───── Records provided

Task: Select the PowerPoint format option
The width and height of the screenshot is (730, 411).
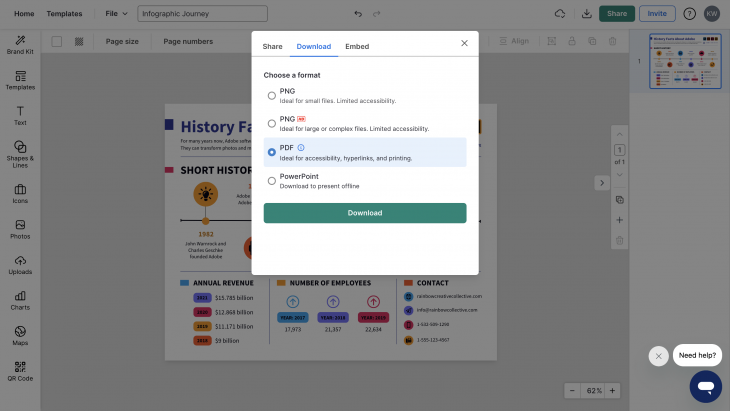Action: (272, 180)
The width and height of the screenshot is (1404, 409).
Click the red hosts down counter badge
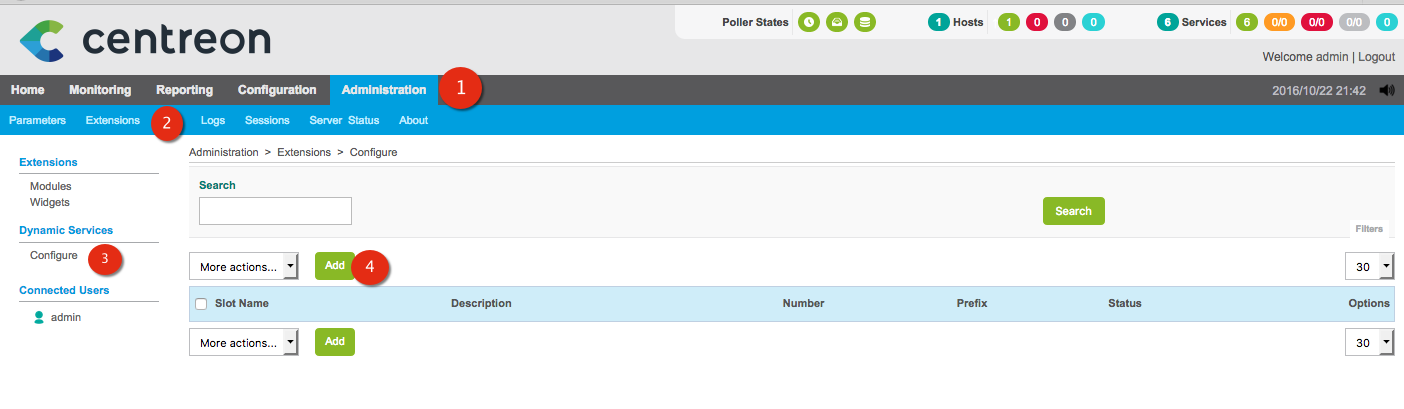tap(1036, 22)
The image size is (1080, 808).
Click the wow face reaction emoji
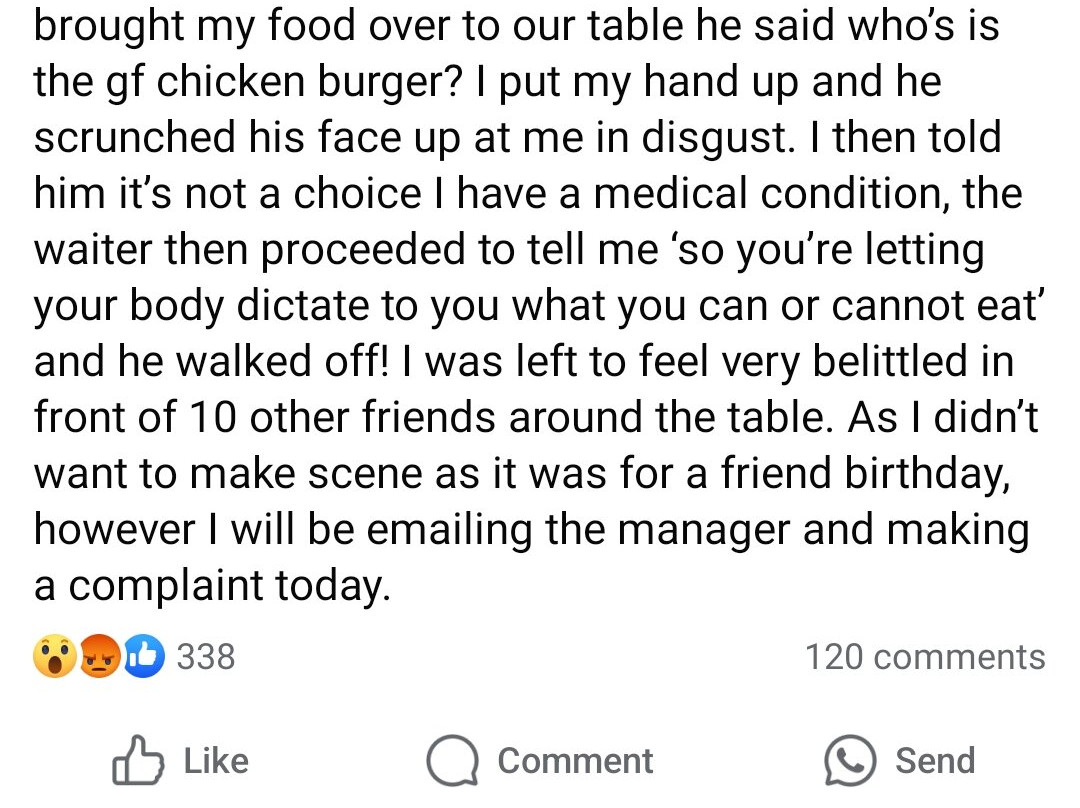pos(55,656)
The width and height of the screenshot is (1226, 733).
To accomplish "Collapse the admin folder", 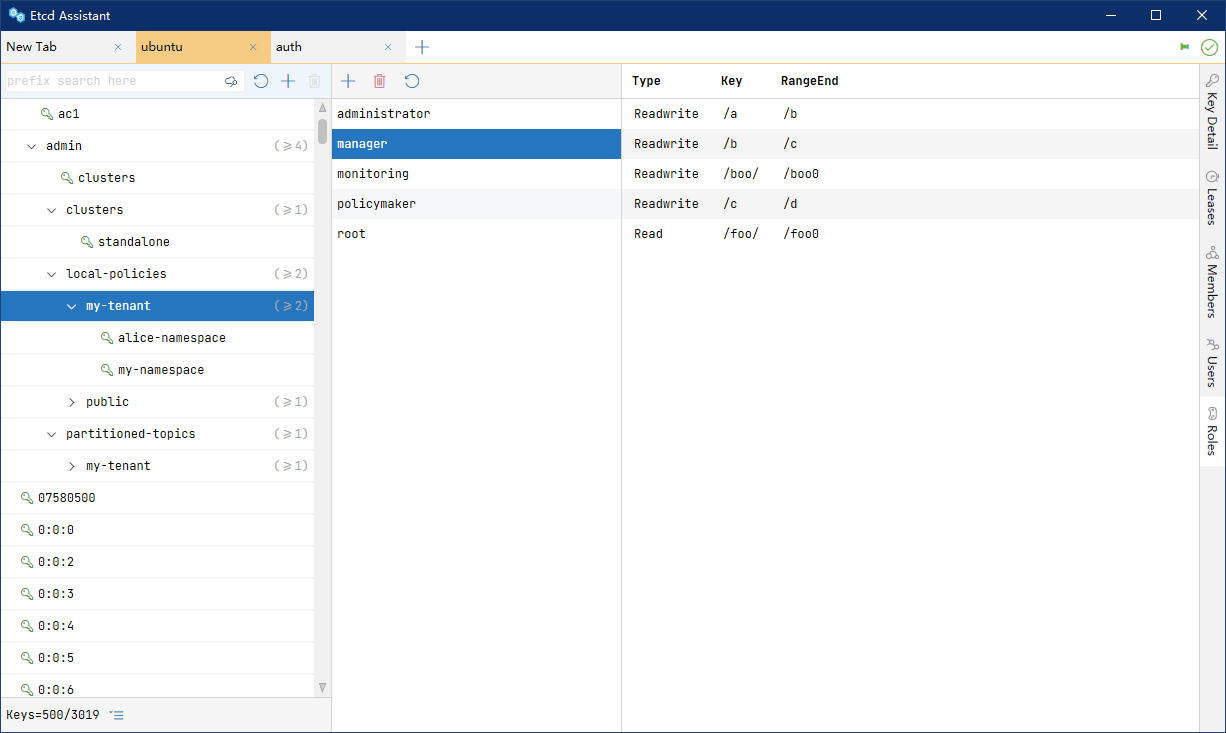I will pos(32,146).

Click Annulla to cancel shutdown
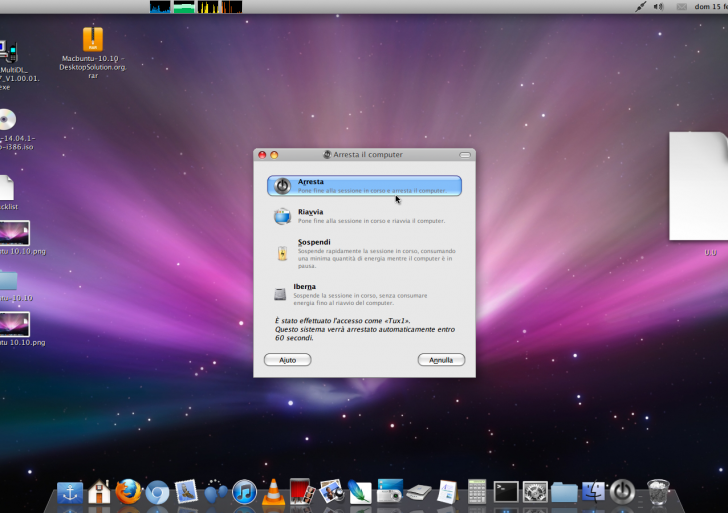click(x=441, y=360)
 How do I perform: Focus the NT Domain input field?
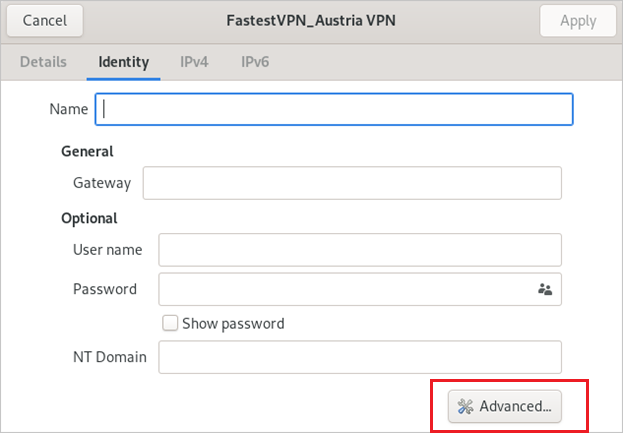click(360, 357)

──────────

Task to complete: Where the line containing "Click Annulla to cancel shutdown" appears, begin writing out the lines word for word, and continue through the last line of the data, leaving out pictures.

Written answer:
Click Annulla to cancel shutdown
click(x=441, y=360)
 How do I perform: Focus the NT Domain input field?
click(360, 357)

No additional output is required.